• **YOUR ASSIGNMENT**
The expected output is each line in the data below that includes the string "agent".

• **SUPPLIED RECORDS**
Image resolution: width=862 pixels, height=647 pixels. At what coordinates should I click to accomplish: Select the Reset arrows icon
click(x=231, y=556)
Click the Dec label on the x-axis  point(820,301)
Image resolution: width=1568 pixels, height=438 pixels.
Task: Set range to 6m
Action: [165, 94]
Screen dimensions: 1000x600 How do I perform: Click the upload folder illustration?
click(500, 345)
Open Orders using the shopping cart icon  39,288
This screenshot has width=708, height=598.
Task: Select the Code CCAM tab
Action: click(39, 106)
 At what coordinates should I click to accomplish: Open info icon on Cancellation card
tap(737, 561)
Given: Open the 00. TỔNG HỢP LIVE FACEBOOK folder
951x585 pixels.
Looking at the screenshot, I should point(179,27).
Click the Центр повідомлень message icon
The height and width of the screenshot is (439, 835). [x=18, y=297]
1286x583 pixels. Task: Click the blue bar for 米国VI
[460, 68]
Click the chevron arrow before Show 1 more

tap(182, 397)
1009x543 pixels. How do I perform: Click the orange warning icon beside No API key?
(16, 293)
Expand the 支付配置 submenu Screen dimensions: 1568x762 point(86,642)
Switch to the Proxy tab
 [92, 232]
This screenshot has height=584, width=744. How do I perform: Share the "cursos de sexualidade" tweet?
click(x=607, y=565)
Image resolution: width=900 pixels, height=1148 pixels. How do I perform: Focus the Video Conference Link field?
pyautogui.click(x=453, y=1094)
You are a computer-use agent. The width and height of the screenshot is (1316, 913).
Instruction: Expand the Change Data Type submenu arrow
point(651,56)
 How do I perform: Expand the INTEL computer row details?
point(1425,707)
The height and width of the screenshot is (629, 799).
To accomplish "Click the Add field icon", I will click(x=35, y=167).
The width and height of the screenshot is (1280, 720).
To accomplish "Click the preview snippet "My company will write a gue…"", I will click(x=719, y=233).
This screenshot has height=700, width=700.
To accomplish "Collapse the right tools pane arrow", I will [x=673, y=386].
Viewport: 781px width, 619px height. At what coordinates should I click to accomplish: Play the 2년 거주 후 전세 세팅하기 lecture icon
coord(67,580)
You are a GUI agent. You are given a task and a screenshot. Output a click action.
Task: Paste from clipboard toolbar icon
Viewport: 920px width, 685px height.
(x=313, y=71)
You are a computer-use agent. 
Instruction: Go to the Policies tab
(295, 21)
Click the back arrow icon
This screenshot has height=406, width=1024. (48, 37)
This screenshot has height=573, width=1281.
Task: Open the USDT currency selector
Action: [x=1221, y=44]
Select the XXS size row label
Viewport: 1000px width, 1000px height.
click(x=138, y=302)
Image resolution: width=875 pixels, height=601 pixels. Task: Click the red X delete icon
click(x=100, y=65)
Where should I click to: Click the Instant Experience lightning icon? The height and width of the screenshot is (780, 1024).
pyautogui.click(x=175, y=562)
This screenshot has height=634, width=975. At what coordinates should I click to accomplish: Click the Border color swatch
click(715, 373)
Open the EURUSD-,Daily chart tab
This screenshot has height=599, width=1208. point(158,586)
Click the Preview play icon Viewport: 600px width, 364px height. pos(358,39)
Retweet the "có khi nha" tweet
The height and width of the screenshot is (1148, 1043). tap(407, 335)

• **YOUR SOLUTION**
You are a computer-use agent. The width and height of the screenshot is (1316, 913).
You are a GUI agent. You are given a task and a screenshot. Output a click action.
You are a computer-use agent. 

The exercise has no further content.